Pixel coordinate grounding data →
+++

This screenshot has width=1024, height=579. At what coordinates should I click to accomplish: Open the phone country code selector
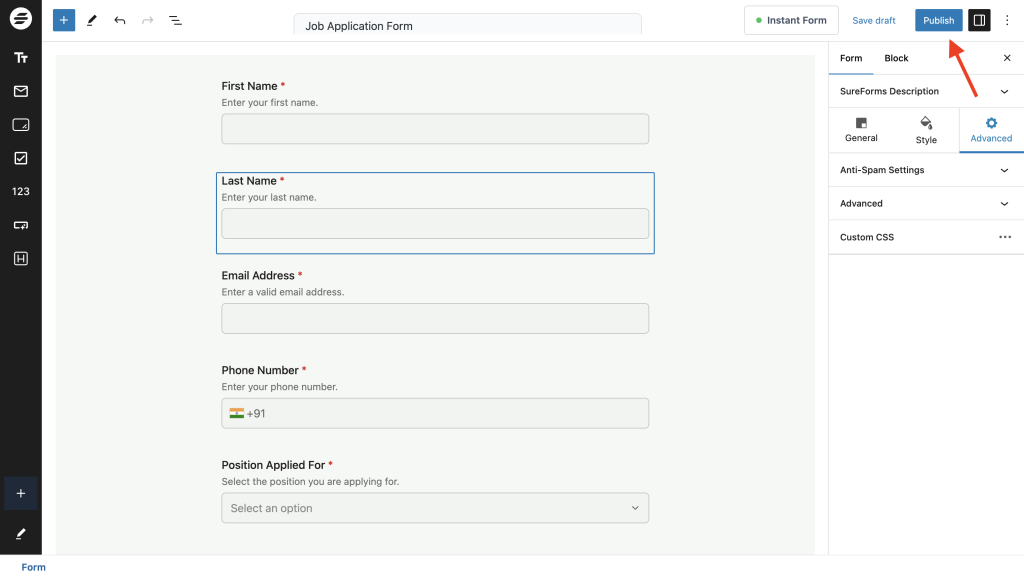245,413
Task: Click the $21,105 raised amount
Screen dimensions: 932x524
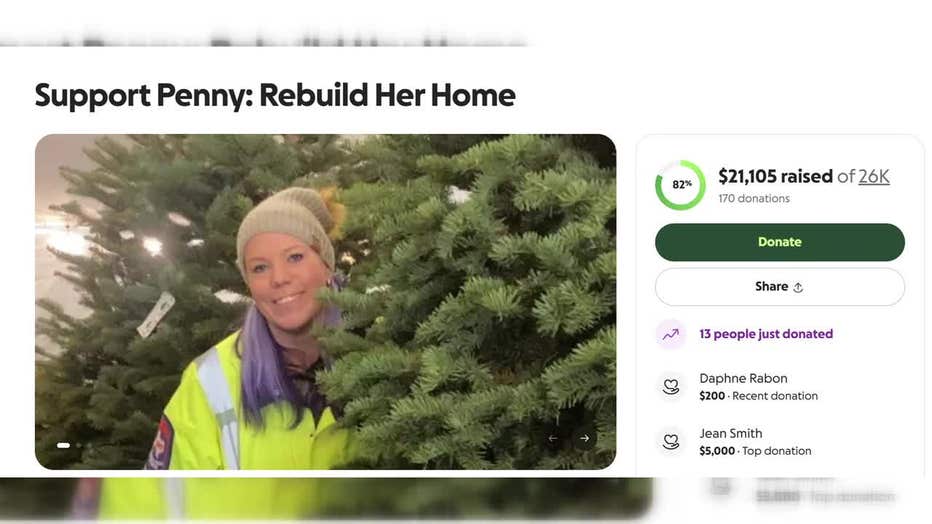Action: pyautogui.click(x=776, y=176)
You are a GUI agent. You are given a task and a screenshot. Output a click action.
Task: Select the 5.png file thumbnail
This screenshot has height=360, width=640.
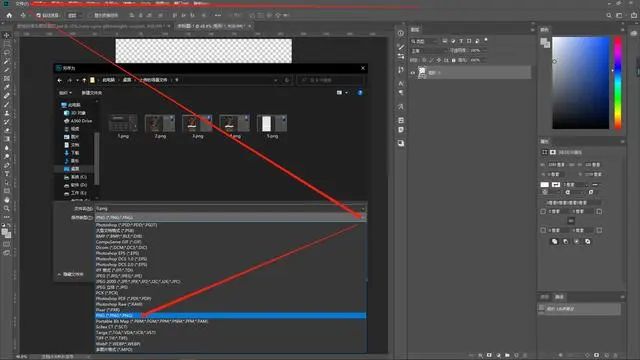coord(272,127)
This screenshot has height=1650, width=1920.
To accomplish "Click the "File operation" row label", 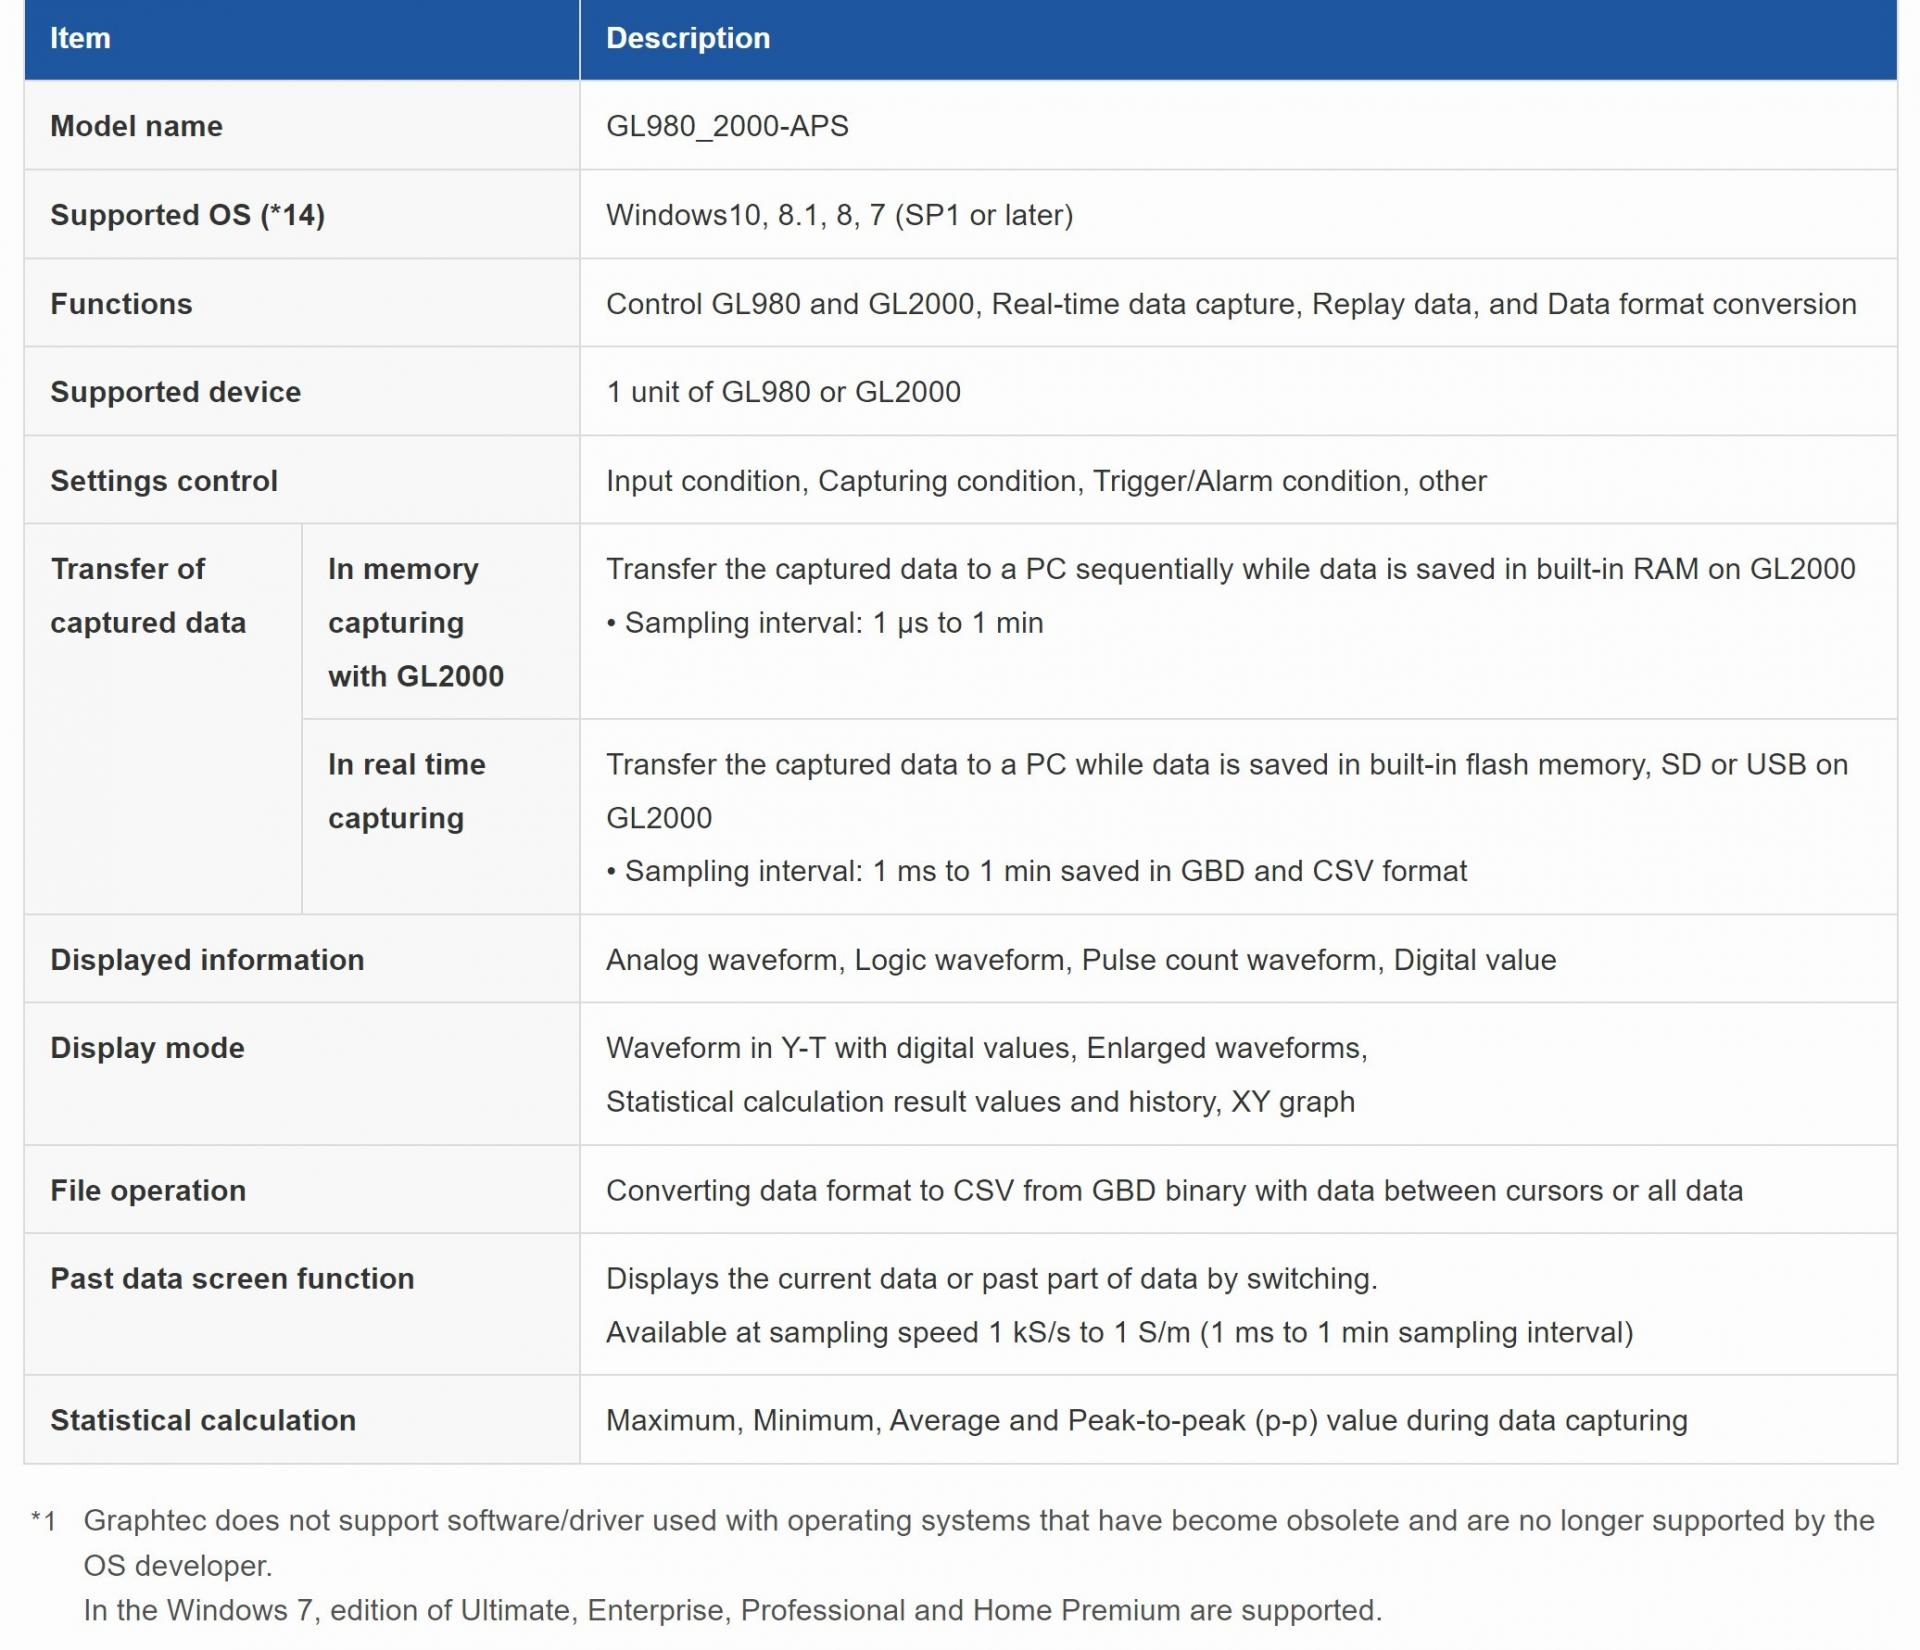I will 148,1190.
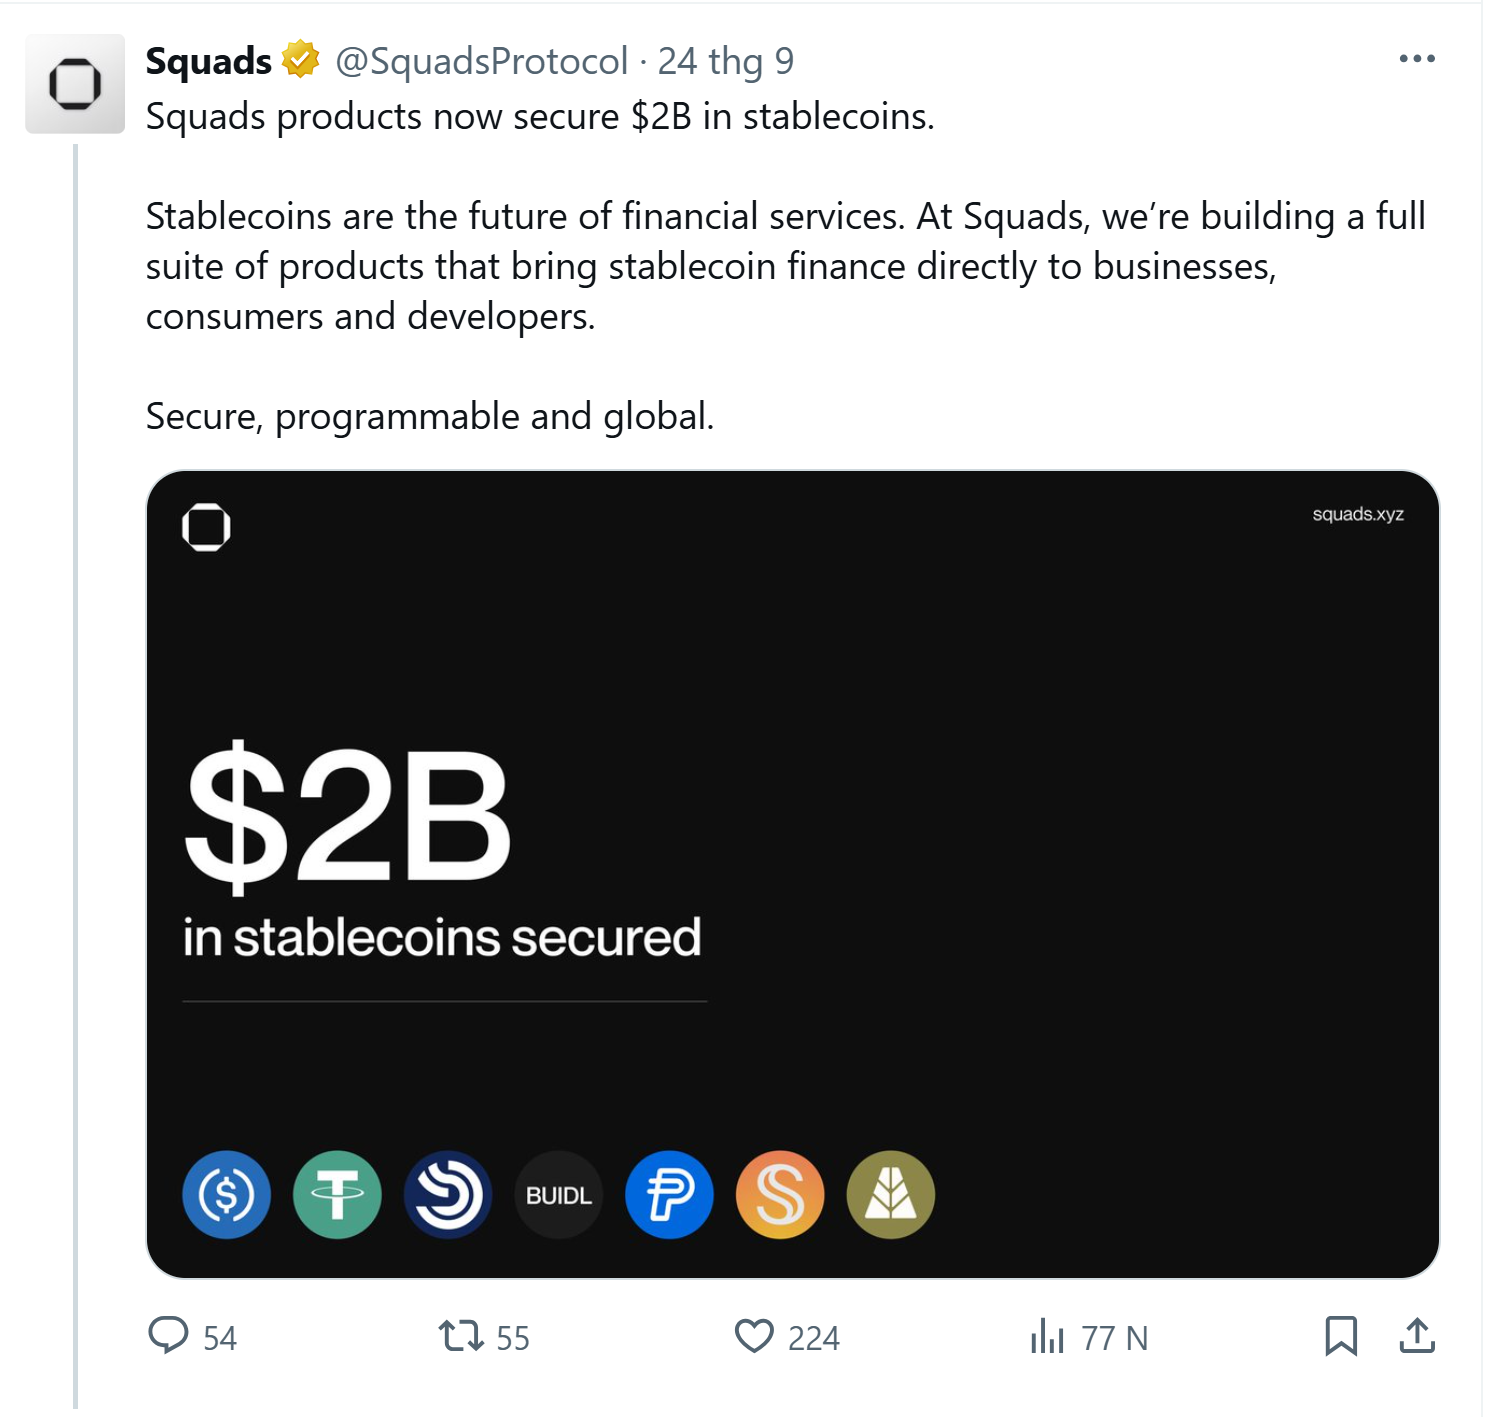The image size is (1488, 1417).
Task: Click the blue USDC coin logo
Action: 226,1194
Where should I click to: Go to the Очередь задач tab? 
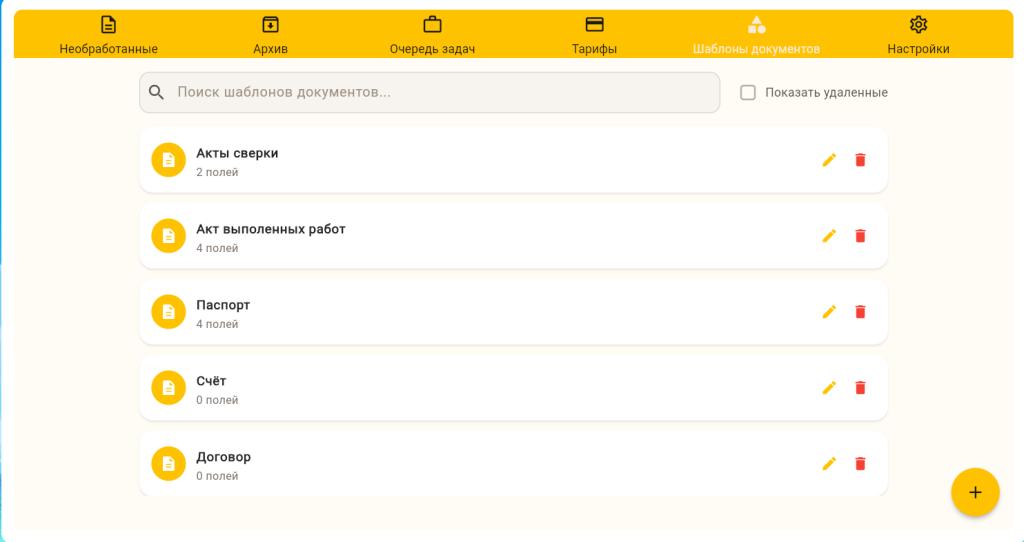[432, 35]
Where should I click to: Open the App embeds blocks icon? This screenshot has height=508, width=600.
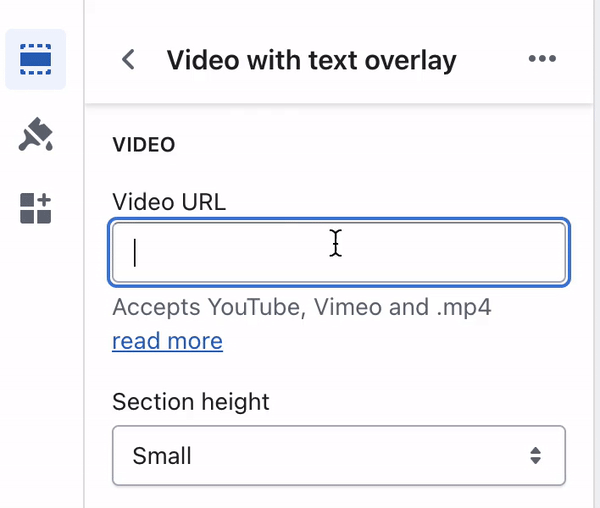pos(36,208)
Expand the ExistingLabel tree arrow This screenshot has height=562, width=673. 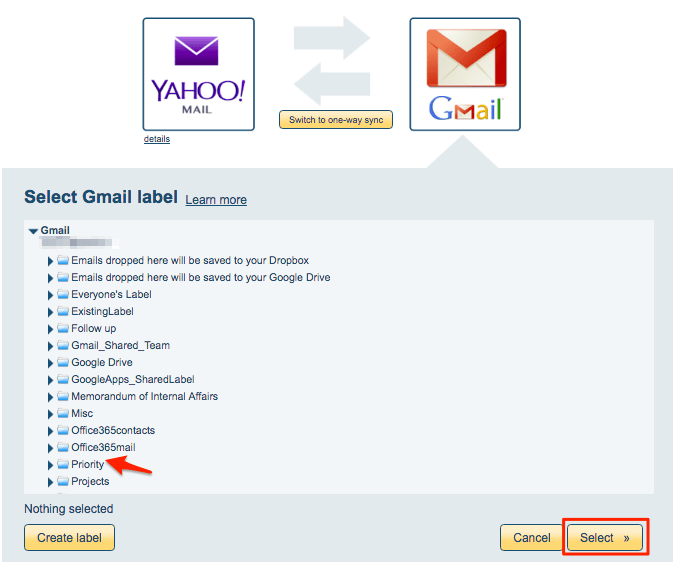pos(50,312)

+++

YOUR GOAL → Verbatim copy, pictures excluded: output the lines from the first line of the records above through the line containing "This screenshot has height=1650, width=1920.".

THE ANSWER →
This screenshot has width=1024, height=579. At what coordinates should I click to accomplish: Open the phone country code selector
245,413
Task: Click the $21,105 raised amount
Screen dimensions: 932x524
Action: pyautogui.click(x=776, y=176)
You are a GUI agent. You are given a task and a screenshot. Output a click action.
Task: Select the 5.png file thumbnail
This screenshot has height=360, width=640.
coord(272,127)
This screenshot has height=1650, width=1920.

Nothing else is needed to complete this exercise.